Records drawn from a dataset:

____________________

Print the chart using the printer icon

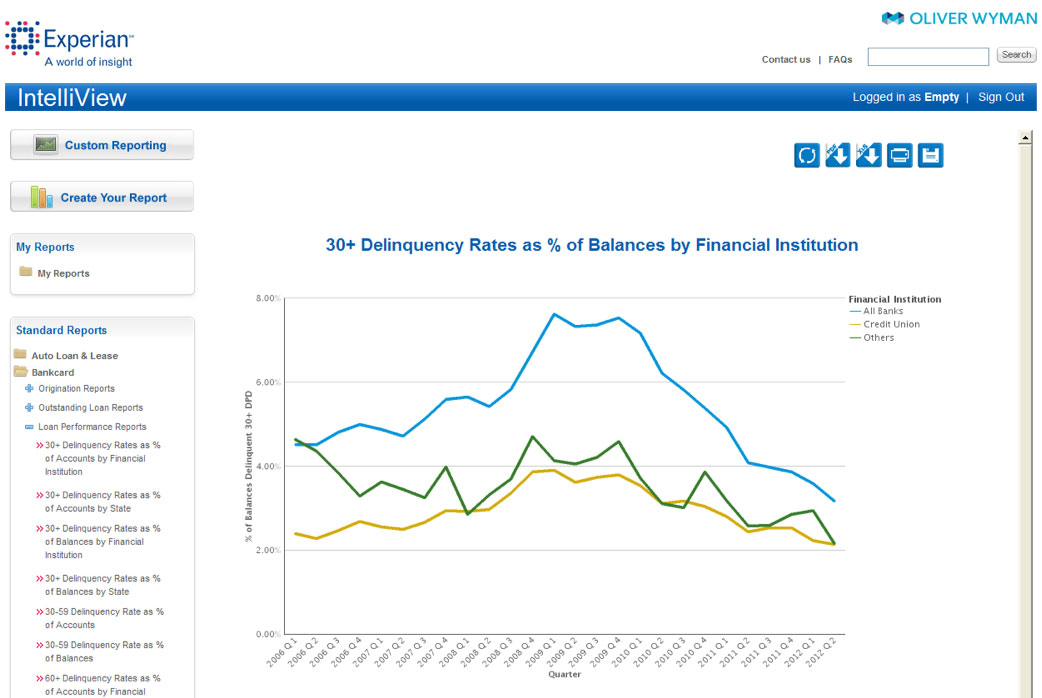[899, 155]
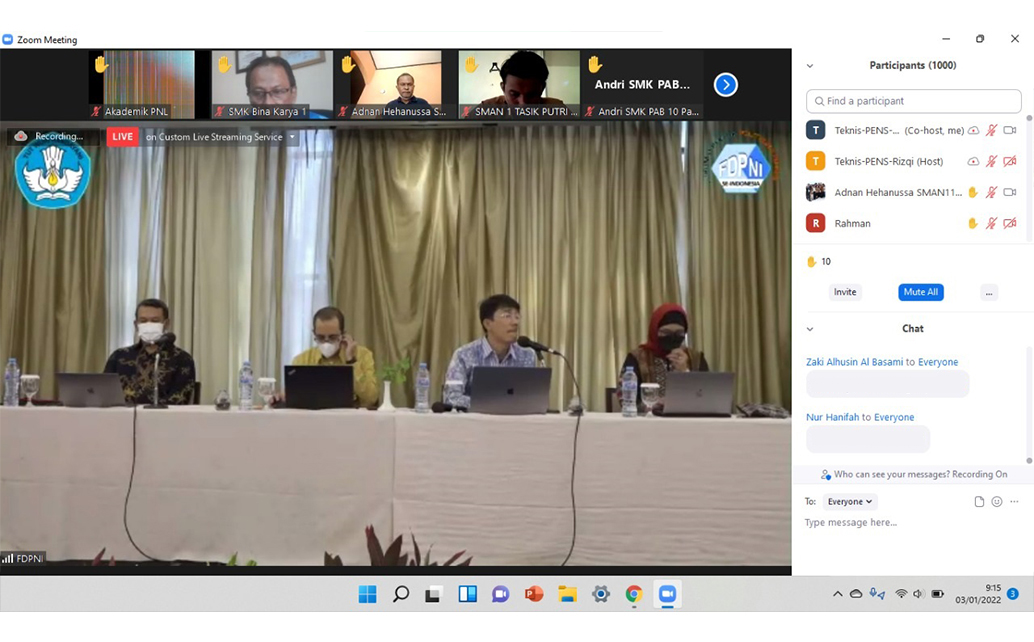Click the file attachment icon in chat
This screenshot has width=1034, height=642.
pos(979,502)
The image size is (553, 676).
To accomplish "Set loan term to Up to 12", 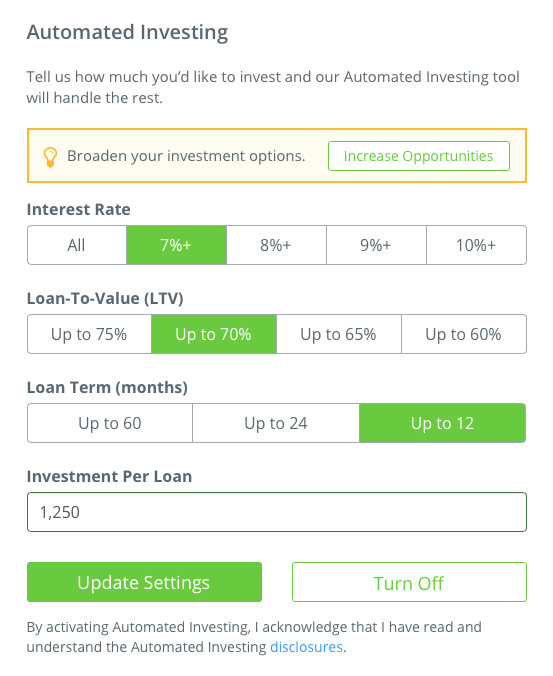I will [443, 423].
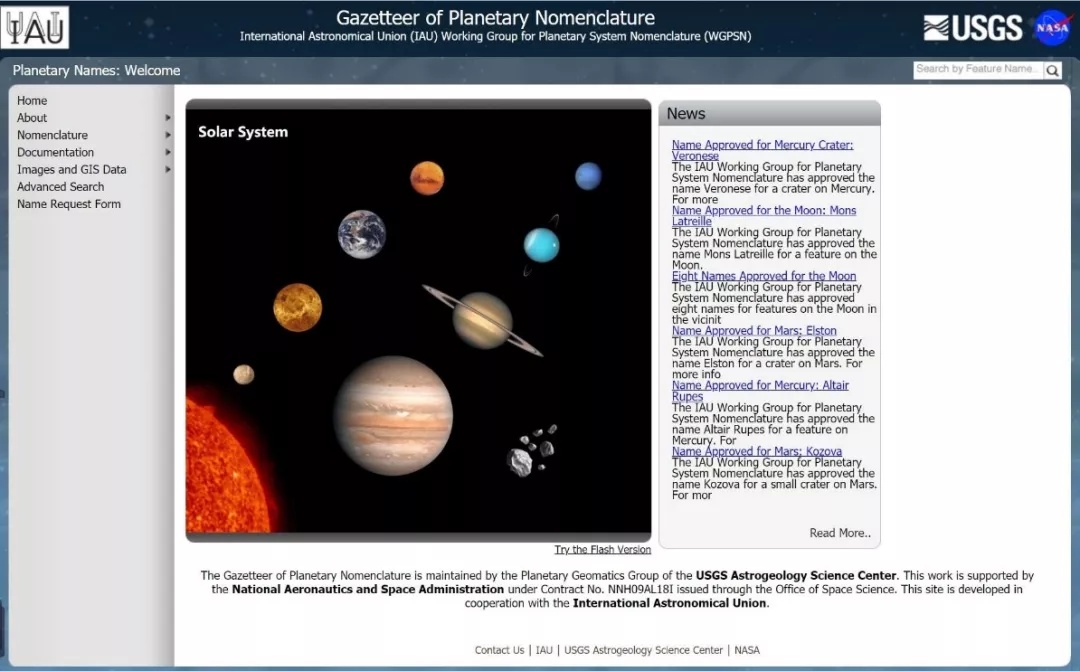
Task: Open the NASA logo link
Action: (1052, 28)
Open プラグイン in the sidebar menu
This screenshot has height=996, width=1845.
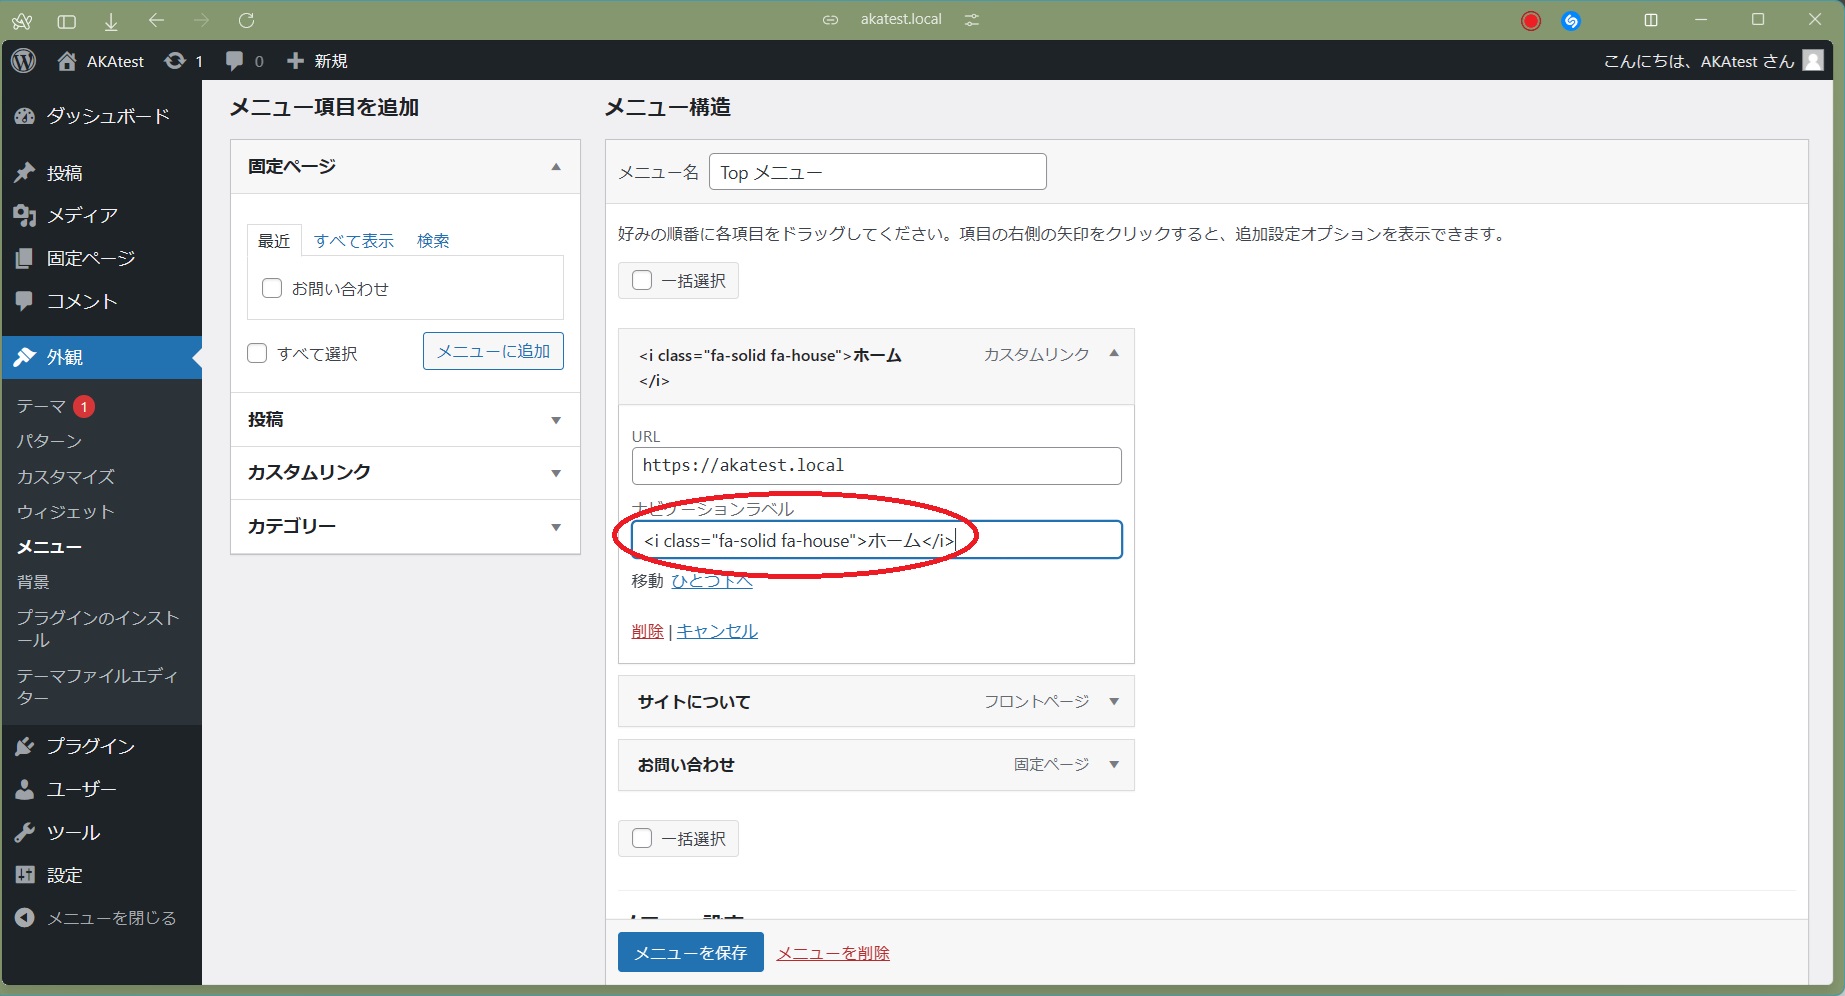tap(90, 746)
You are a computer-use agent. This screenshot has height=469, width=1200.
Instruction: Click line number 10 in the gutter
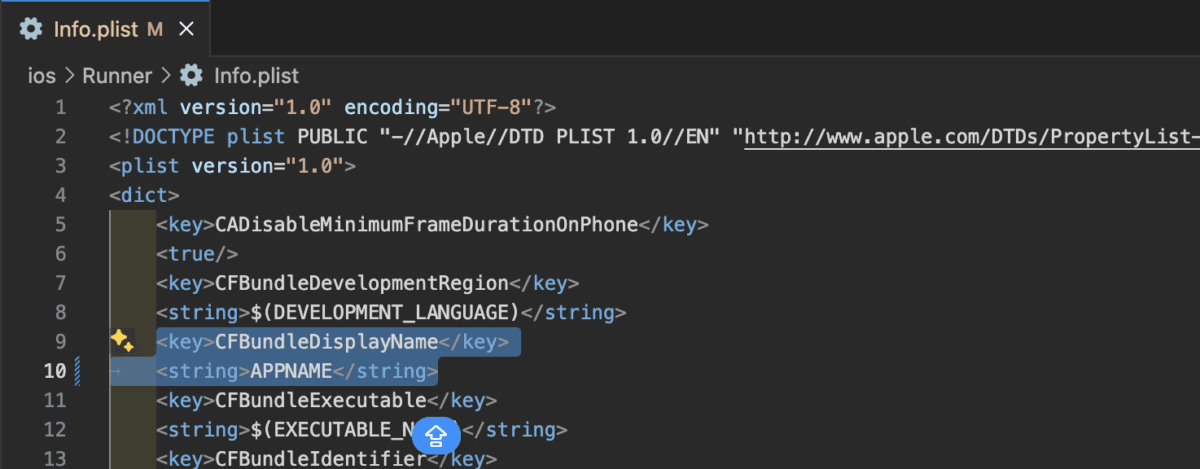point(54,371)
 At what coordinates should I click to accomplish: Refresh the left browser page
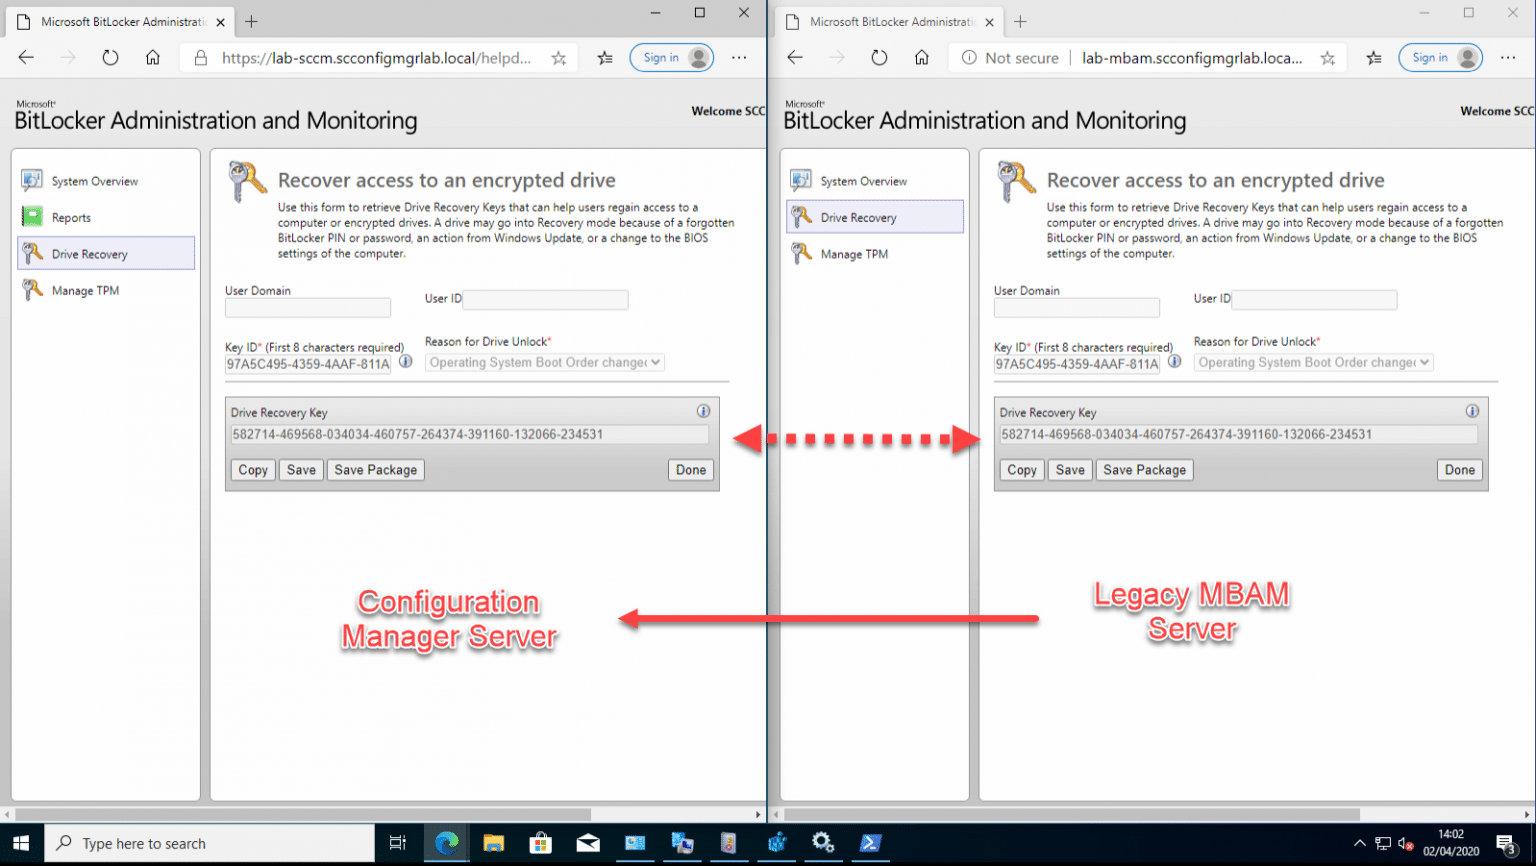click(110, 57)

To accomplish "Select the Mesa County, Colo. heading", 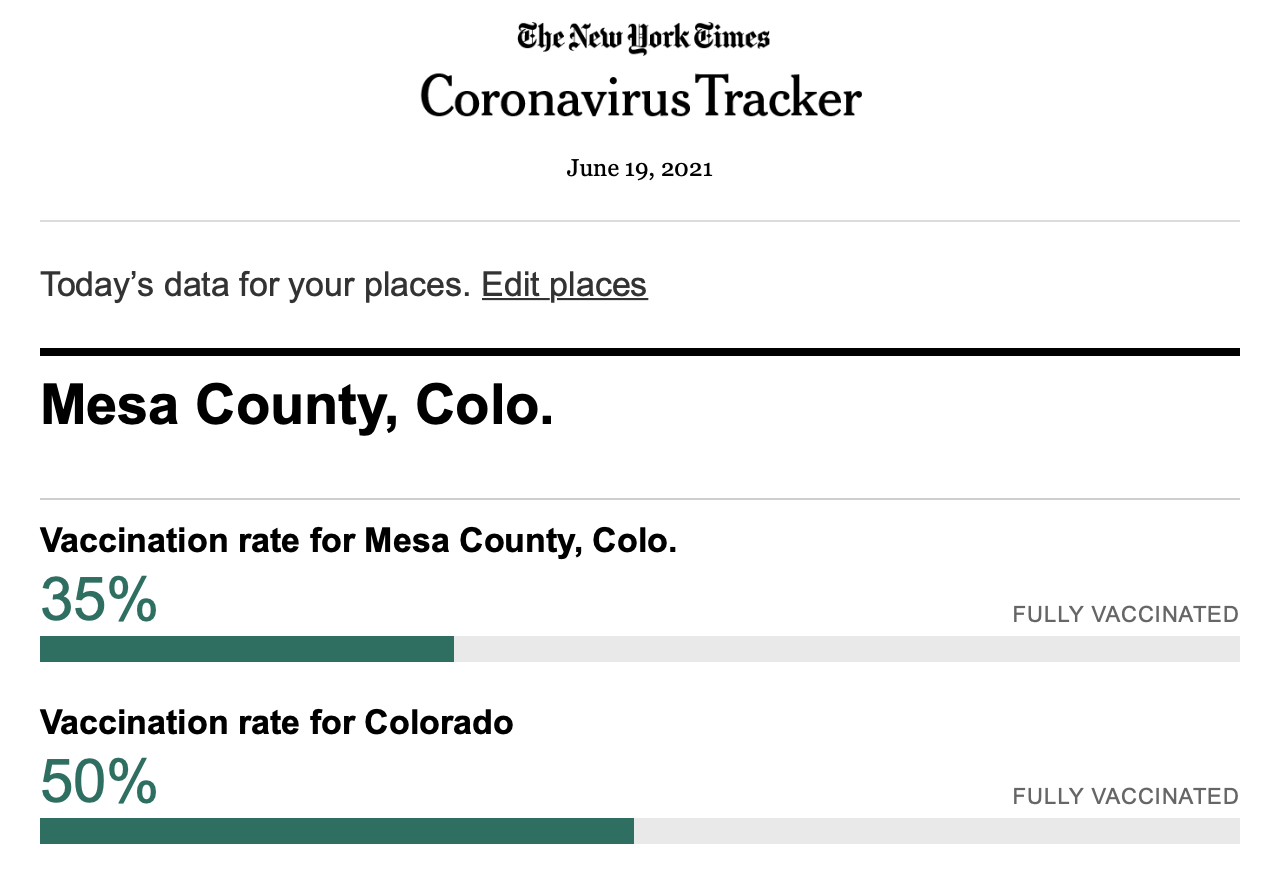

____________________

## EXERCISE INSTRUCTIONS:
Print exactly, and print only, the lines from the line with "Open プラグイン in the sidebar menu" through the last line of the entries, both ends included. No pictures belong in the result.

## FINISHED TASK:
Open プラグイン in the sidebar menu
This screenshot has height=996, width=1845.
tap(90, 746)
You are a computer-use agent. This screenshot has height=469, width=1200.
Instruction: Click line number 10 in the gutter
point(54,371)
 At what coordinates should I click to accomplish: Refresh the left browser page
click(110, 57)

To accomplish "Select the Mesa County, Colo. heading", 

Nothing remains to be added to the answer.